DIGITAL LIBRARY
MORE ACCESSIBLE E-LEARNING: ADAPTING E-LEARNING MATERIALS FOR STUDENTS WITH SPECIAL NEEDS
University of Zagreb, Faculty of Humanities and Social Sciences (CROATIA)
About this paper:
Appears in: EDULEARN22 Proceedings
Publication year: 2022
Pages: 7490-7493
ISBN: 978-84-09-42484-9
ISSN: 2340-1117
doi: 10.21125/edulearn.2022.1756
Conference name: 14th International Conference on Education and New Learning Technologies
Dates: 4-6 July, 2022
Location: Palma, Spain
Abstract:
COVID19 pandemic crisis forced universities to transfer their classes to an online environment. As most educational institutions in the world, Faculty of Humanities and Social Sciences, University of Zagreb, also started extensively using their online environment which was implemented in 2004. But teachers and some students with special needs had and still have some difficulties using this platform.

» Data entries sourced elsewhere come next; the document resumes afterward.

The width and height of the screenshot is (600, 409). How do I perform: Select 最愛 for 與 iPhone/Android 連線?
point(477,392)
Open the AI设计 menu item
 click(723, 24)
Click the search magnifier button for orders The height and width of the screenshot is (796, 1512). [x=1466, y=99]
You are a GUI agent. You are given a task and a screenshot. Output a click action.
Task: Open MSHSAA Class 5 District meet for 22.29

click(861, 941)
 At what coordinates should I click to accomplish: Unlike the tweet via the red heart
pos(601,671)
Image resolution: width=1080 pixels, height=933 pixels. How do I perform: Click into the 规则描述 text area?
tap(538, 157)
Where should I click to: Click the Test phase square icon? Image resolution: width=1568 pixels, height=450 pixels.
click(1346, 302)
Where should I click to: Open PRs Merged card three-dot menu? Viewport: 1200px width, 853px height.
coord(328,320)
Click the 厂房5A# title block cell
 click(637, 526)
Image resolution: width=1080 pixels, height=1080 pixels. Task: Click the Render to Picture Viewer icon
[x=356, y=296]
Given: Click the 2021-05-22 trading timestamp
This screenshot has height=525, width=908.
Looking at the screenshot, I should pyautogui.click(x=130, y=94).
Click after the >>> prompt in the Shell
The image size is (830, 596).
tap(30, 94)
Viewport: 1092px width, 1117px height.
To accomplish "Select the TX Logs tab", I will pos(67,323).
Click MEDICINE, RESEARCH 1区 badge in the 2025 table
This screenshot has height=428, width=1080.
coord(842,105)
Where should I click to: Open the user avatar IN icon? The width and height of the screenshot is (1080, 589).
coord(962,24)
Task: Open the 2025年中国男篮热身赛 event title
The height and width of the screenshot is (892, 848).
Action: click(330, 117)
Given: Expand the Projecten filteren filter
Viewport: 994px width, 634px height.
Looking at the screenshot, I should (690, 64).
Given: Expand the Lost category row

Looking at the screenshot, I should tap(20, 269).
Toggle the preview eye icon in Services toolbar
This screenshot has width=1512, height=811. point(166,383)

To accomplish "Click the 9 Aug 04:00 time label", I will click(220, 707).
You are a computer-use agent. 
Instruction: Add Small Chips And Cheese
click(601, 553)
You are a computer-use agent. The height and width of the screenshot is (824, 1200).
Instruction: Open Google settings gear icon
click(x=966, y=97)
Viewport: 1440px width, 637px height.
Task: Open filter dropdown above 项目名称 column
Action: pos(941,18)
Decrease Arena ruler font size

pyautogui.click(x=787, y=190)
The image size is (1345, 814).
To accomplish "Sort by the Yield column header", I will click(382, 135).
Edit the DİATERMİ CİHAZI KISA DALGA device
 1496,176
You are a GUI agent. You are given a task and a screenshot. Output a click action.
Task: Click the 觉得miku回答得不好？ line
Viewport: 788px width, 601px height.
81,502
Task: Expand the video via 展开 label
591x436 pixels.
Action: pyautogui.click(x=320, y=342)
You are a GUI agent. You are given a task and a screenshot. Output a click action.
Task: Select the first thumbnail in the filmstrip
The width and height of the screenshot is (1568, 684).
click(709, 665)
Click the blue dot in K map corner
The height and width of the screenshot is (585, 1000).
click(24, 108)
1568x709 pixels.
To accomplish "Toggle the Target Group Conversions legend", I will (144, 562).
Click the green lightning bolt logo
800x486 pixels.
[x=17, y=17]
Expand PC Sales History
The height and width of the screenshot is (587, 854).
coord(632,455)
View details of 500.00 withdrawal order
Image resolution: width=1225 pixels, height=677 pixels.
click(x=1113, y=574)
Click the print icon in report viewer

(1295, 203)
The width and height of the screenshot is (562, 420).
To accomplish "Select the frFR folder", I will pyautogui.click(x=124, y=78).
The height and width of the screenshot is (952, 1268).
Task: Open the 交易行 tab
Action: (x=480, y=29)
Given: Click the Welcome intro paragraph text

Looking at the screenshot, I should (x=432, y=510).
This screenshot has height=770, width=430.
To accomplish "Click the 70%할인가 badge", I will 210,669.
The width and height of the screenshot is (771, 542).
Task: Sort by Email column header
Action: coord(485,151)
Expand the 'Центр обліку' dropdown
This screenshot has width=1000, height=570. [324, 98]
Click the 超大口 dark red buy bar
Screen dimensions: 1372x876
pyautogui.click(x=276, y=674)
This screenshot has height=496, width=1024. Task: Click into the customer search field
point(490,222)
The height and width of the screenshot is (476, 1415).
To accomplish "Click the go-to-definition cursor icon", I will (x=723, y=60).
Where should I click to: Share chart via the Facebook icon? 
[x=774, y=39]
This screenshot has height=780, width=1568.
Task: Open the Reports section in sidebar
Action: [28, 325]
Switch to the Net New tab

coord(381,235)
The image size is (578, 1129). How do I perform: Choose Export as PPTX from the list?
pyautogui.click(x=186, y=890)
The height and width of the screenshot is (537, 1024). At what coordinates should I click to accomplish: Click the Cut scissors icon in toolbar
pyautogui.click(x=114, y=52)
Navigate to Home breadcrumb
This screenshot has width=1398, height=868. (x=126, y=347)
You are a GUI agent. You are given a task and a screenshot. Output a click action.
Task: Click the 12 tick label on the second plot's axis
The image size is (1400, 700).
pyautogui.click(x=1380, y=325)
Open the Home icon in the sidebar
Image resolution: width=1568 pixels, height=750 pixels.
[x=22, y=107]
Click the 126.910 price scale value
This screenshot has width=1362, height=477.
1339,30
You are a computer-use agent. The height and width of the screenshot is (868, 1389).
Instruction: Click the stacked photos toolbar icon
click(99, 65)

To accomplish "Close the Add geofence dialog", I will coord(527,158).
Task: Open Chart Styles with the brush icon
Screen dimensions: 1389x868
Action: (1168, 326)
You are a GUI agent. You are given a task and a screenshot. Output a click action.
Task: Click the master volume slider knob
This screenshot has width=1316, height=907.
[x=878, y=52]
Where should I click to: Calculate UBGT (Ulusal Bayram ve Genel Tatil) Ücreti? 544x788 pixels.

But the problem is not using the system, but using the content, the online materials. Students with special needs (visual impairment and auditory impairment) require these online materials to be adapted for their use. ICT offers tools for adapting and extending these online materials and enables inclusion of students with special needs into the educational process. But using these ICT tools also requires additional competencies from teachers. In these special circumstances, when traditional educational tools were transferred into an online environment and new learning materials also had to be produced, there was also a need for improving digital competencies of teachers, introducing new tools and methods to help them adapt their materials for students with special needs. We focused on identifying the problems for these students through the interviews and identified the technologies needed for adapting learning materials and ways to solve the problems. Visually impaired students had problems with graphically explained topics and auditory impaired students sometimes had problems with videos not containing the presenter, only the graphical explanation. Most problems were solved with adding additional informational channels in the form of subtitles to the videos and therefore pushing the same information through additional channels. Others were solved by providing an abstract of the information provided through inaccessible media. These additional channels were also helpful to both groups, impaired and non-impaired, providing additional means to acquire information needed for the online courses.
Keywords:
Accessibility, e-learning, special needs.